**What is needed:** Output exactly the lines below, starting with the line that has "Click the gauge dashboard toolbar icon" and going on through the line that has "You are a computer-use agent. The", both included, and no other lines.

**Information shown:**
==*==

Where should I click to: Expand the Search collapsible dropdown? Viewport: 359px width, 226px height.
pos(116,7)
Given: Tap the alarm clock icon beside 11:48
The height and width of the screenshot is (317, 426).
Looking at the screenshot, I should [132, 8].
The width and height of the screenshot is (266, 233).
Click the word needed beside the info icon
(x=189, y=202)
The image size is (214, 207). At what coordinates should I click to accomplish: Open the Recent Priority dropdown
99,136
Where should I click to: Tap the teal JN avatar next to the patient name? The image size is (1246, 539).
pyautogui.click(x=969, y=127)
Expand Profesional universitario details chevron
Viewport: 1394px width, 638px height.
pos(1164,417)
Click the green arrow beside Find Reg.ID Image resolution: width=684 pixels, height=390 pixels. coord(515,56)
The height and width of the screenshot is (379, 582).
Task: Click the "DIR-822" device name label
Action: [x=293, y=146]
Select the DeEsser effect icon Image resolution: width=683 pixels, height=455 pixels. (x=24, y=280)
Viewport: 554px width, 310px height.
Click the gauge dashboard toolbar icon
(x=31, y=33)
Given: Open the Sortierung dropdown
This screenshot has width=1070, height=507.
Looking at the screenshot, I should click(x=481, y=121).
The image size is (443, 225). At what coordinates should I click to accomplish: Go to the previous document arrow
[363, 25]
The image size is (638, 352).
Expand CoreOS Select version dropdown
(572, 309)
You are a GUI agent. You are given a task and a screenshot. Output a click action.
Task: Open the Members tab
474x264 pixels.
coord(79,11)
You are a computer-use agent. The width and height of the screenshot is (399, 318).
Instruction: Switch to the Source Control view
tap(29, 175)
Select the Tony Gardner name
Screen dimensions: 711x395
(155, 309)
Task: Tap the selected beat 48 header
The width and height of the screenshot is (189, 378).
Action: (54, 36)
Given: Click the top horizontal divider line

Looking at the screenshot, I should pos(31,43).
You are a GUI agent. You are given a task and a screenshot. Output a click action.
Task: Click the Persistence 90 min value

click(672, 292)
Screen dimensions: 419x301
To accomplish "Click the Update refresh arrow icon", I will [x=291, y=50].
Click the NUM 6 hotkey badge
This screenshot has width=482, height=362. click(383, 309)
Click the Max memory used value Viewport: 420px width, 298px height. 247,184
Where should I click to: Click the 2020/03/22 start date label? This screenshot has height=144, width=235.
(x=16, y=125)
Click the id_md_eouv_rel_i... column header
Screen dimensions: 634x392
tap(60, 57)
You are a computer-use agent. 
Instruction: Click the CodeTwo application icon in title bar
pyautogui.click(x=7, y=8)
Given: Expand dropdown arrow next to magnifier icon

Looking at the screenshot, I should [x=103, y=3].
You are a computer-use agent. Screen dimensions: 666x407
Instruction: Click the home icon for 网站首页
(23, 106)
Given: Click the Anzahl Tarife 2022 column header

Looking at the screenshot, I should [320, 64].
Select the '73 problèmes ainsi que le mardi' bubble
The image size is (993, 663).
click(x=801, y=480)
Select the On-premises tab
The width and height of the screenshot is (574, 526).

==*==

**Exercise response:**
Click the gauge dashboard toolbar icon
(x=31, y=33)
Given: Open the Sortierung dropdown
This screenshot has width=1070, height=507.
Looking at the screenshot, I should click(x=481, y=121).
The image size is (443, 225). At what coordinates should I click to accomplish: Go to the previous document arrow
[363, 25]
The image size is (638, 352).
Expand CoreOS Select version dropdown
(572, 309)
You are a GUI agent. You are given a task and a screenshot. Output a click action.
Task: Open the Members tab
474x264 pixels.
coord(79,11)
You are a computer-use agent. The width and height of the screenshot is (399, 318).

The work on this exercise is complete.